El Cinco (Spanish for The Five) is one of the 18 barrios of the municipality of San Juan, Puerto Rico and a former barrio of the dissolved municipality of Rio Piedras. As of the 2010 United States Census, it had a population of 6,198 and a land area of 1.34 square miles (3.5 km2) resulting in a population density of 4,625.4/sq mi (1,785.9/km2).

Geography 

El Cinco is surrounded by seven barrios: Gobernador Piñero, Monacillo Urbano, Monacillo, Cupey, Sabana Llana Sur, Río Piedras (pueblo) and Hato Rey Sur.

### MATERIAL SUPPLIED

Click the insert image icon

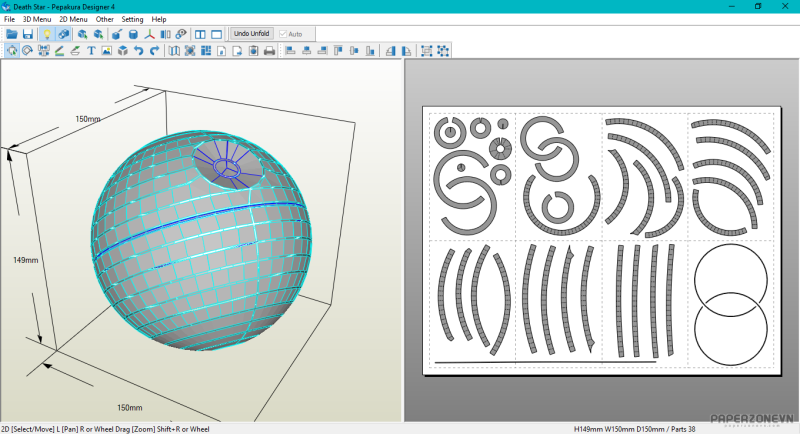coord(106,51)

---

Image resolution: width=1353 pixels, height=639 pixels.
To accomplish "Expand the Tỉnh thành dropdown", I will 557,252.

### JOB 1
Quote the passage on El Cinco between "El Cinco (Spanish" and "Hato Rey Sur.", inclusive.
### JOB 2
Answer the following from the passage on El Cinco:
(a) What population did El Cinco have as of the 2010 United States Census?
(b) How many barrios surround El Cinco?
(c) Of which dissolved municipality was El Cinco formerly a barrio?
### JOB 3
Carry on the passage on El Cinco from the point at which it ends.

### WRITTEN REPLY 1
El Cinco (Spanish for The Five) is one of the 18 barrios of the municipality of San Juan, Puerto Rico and a former barrio of the dissolved municipality of Rio Piedras. As of the 2010 United States Census, it had a population of 6,198 and a land area of 1.34 square miles (3.5 km2) resulting in a population density of 4,625.4/sq mi (1,785.9/km2).

Geography 

El Cinco is surrounded by seven barrios: Gobernador Piñero, Monacillo Urbano, Monacillo, Cupey, Sabana Llana Sur, Río Piedras (pueblo) and Hato Rey Sur.

### WRITTEN REPLY 2
(a) 6,198
(b) Seven
(c) Rio Piedras

### WRITTEN REPLY 3
Landmarks and historic sites 
This barrio is home to numerous sites listed in the US National Register of Historic Places. The historic Río Piedras Aqueduct, also known as the San Juan Historic Aqueduct, is an old aqueduct and water filtration plant that dates from 1846. The site has been listed in the National Register of Historic Places since 2007. Other historic sites located in El Cinco are the Río Piedras Bridge, shared with Hato Rey Sur and dating from 1853, the Rum Pilot Plant located University of Puerto Rico Experimental Agricultural Station, and the San Juan Botanical Garden is located nearby too.

Transportation 
The area is served by the Tren Urbano metro system with the elevated Cupey station located on the intersection of highways PR-1 and PR-176 in El Cinco. Despite the name of the station, it is not located in the barrio of Cupey, although it is indeed located nearby.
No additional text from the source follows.